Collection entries

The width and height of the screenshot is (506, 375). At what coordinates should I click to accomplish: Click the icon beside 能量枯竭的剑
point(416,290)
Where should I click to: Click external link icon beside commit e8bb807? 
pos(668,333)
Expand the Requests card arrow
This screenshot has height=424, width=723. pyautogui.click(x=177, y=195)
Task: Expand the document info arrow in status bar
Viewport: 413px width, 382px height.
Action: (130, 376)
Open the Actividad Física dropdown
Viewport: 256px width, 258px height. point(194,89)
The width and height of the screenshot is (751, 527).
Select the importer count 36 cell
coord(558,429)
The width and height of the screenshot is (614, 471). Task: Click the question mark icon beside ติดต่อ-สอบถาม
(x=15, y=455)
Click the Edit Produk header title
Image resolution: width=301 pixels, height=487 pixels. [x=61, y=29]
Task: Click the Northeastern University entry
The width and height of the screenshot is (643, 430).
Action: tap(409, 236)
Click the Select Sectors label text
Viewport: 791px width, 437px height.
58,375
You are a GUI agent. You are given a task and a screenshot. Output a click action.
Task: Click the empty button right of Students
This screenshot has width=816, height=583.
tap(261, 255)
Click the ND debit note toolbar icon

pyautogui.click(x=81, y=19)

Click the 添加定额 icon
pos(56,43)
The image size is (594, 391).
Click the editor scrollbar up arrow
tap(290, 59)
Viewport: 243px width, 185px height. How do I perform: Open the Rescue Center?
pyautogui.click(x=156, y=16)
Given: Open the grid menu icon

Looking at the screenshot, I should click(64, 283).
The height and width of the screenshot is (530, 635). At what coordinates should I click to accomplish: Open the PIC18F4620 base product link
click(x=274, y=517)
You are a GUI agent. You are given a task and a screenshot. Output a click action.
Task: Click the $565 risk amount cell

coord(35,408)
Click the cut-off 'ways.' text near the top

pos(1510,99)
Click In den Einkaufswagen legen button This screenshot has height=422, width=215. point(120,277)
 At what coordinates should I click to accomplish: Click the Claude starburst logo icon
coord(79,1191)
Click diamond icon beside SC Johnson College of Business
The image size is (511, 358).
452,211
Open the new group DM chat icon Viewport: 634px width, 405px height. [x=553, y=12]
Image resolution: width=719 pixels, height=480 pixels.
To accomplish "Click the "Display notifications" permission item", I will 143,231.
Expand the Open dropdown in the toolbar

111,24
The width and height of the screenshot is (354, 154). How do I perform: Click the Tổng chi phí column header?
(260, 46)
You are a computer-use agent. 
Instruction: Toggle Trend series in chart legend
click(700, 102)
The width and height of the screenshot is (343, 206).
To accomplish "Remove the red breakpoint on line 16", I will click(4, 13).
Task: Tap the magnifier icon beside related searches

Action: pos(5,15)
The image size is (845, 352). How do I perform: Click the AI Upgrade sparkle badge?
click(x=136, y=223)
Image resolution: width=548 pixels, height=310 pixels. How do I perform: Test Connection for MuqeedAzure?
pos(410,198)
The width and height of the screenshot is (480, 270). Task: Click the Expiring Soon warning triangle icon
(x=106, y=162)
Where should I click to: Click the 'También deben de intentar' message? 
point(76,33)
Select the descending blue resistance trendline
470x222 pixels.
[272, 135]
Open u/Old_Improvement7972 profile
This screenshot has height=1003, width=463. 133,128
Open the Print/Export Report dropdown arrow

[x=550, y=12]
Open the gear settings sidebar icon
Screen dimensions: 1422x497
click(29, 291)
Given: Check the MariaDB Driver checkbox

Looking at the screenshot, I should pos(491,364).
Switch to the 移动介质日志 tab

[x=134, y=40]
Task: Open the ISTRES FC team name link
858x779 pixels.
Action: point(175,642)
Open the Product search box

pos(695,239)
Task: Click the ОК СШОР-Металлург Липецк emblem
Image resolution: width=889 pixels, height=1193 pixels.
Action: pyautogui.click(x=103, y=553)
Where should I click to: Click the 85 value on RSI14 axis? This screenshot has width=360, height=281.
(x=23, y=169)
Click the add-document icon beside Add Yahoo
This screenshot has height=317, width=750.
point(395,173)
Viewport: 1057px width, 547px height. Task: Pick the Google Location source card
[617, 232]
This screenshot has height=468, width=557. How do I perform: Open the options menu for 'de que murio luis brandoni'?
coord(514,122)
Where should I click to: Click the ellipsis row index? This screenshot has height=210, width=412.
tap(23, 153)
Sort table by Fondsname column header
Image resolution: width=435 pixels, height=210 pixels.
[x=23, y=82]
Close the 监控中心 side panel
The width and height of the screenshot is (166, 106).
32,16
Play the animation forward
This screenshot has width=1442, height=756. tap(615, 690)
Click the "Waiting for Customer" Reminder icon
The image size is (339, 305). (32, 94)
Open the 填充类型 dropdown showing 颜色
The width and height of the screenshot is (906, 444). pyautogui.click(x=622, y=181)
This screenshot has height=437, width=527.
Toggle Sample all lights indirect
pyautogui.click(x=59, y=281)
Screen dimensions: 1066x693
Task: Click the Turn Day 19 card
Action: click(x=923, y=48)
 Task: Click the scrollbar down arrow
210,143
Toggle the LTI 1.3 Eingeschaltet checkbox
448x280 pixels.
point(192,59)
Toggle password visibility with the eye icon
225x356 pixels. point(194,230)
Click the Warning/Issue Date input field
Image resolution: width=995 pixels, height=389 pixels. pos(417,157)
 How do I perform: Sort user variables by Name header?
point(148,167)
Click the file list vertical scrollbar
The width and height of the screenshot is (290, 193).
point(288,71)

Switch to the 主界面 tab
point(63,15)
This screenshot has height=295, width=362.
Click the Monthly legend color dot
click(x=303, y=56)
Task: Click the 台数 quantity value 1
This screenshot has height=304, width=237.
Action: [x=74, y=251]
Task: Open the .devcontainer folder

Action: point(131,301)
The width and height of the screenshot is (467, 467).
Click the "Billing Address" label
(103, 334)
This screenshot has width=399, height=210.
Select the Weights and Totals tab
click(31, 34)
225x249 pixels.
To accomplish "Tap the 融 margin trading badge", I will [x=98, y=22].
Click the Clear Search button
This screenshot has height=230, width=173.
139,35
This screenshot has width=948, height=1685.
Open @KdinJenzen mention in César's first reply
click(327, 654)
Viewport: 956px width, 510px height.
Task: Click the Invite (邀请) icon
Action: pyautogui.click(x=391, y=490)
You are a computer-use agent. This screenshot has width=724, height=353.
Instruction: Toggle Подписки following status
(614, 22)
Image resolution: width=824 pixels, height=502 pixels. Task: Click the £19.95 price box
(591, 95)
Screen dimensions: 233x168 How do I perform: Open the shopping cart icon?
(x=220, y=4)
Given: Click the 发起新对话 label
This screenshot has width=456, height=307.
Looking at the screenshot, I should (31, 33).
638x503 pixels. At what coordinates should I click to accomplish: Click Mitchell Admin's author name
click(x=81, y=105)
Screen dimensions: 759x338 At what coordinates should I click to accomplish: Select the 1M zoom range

* What needs to be done *
Now copy each line of the entries that mentions "document".

* Exercise output *
Task: Expand the document info arrow in status bar
Click the add-document icon beside Add Yahoo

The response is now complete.